> _課題_:
下に示す東京五輪記念硬貨の文章のうち、「では、1964年に発行された」から「未だに根強い人気があります。」までの部分を一字一句変えずに書き写してください。

> _抜粋本文_:
-.-.-

2020年東京五輪記念五百円貨幣の表面図案が「風神雷神図」に決まりました。オリンピック記念硬貨が「雷神」、パラリンピック記念硬貨が「風神」です。
2020年東京オリンピック・パラリンピック競技大会 記念五百円貨幣の図柄(表面おもてめん)について : 財務省
今回の記事ではコイン収集歴30年の筆者が、「風神雷神」コインが将来的に価値が上がることがあるのか、考察してみます。
1964年東京五輪記念硬貨との比較
2020年(令和2年)に開催される東京五輪は1964年(昭和39年)以来56年ぶりの開催となります。
では、1964年に発行された記念硬貨の現在の価値はどうなっているのでしょうか?「日本貨幣カタログ(2019年版)」より参考価格を引用します。(美品クラスの価格を引用)
- 1964年東京五輪記念1000円銀貨:市場価格3000円
- 1964年東京五輪記念100円銀貨:市場価格500円
いずれも額面価格の数倍に値上がりしています。1000円銀貨の発行枚数が1500万枚、100円銀貨の発行枚数が8000万枚とかなりの数が出回ったにも関わらず未だに根強い人気があります。
ただし、上記コインに関して言うと、
- 材質が銀なので、貴金属プレミアムがある
- 日本初の記念硬貨なので日本中がコインブームに沸いた
という点を考慮に入れる必要があります。

-.-.-

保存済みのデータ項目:

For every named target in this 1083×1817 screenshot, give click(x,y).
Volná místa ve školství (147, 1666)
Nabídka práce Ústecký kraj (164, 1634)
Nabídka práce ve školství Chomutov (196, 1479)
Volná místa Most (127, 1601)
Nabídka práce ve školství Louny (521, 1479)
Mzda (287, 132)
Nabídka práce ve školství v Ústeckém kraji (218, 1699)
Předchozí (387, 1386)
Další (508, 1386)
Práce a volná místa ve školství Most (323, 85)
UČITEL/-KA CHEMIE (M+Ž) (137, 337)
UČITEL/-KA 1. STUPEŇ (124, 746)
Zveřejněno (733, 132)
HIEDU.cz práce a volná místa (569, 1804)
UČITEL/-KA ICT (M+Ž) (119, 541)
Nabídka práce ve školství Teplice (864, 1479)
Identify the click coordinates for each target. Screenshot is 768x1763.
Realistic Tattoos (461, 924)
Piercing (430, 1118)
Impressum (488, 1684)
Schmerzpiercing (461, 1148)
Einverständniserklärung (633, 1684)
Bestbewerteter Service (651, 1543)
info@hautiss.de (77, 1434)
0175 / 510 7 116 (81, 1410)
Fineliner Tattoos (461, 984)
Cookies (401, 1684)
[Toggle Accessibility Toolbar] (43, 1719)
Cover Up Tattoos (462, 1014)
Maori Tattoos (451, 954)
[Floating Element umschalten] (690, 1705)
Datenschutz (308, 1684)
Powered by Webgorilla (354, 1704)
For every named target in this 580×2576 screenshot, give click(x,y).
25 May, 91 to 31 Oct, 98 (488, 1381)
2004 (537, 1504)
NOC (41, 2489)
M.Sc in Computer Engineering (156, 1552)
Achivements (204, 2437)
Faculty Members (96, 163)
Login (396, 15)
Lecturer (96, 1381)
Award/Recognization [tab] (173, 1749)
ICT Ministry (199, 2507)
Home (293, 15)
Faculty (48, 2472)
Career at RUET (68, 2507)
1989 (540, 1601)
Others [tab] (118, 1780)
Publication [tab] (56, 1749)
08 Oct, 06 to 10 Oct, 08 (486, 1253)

-.-.-

> _出力結果_:
では、1964年に発行された記念硬貨の現在の価値はどうなっているのでしょうか?「日本貨幣カタログ(2019年版)」より参考価格を引用します。(美品クラスの価格を引用)
- 1964年東京五輪記念1000円銀貨:市場価格3000円
- 1964年東京五輪記念100円銀貨:市場価格500円
いずれも額面価格の数倍に値上がりしています。1000円銀貨の発行枚数が1500万枚、100円銀貨の発行枚数が8000万枚とかなりの数が出回ったにも関わらず未だに根強い人気があります。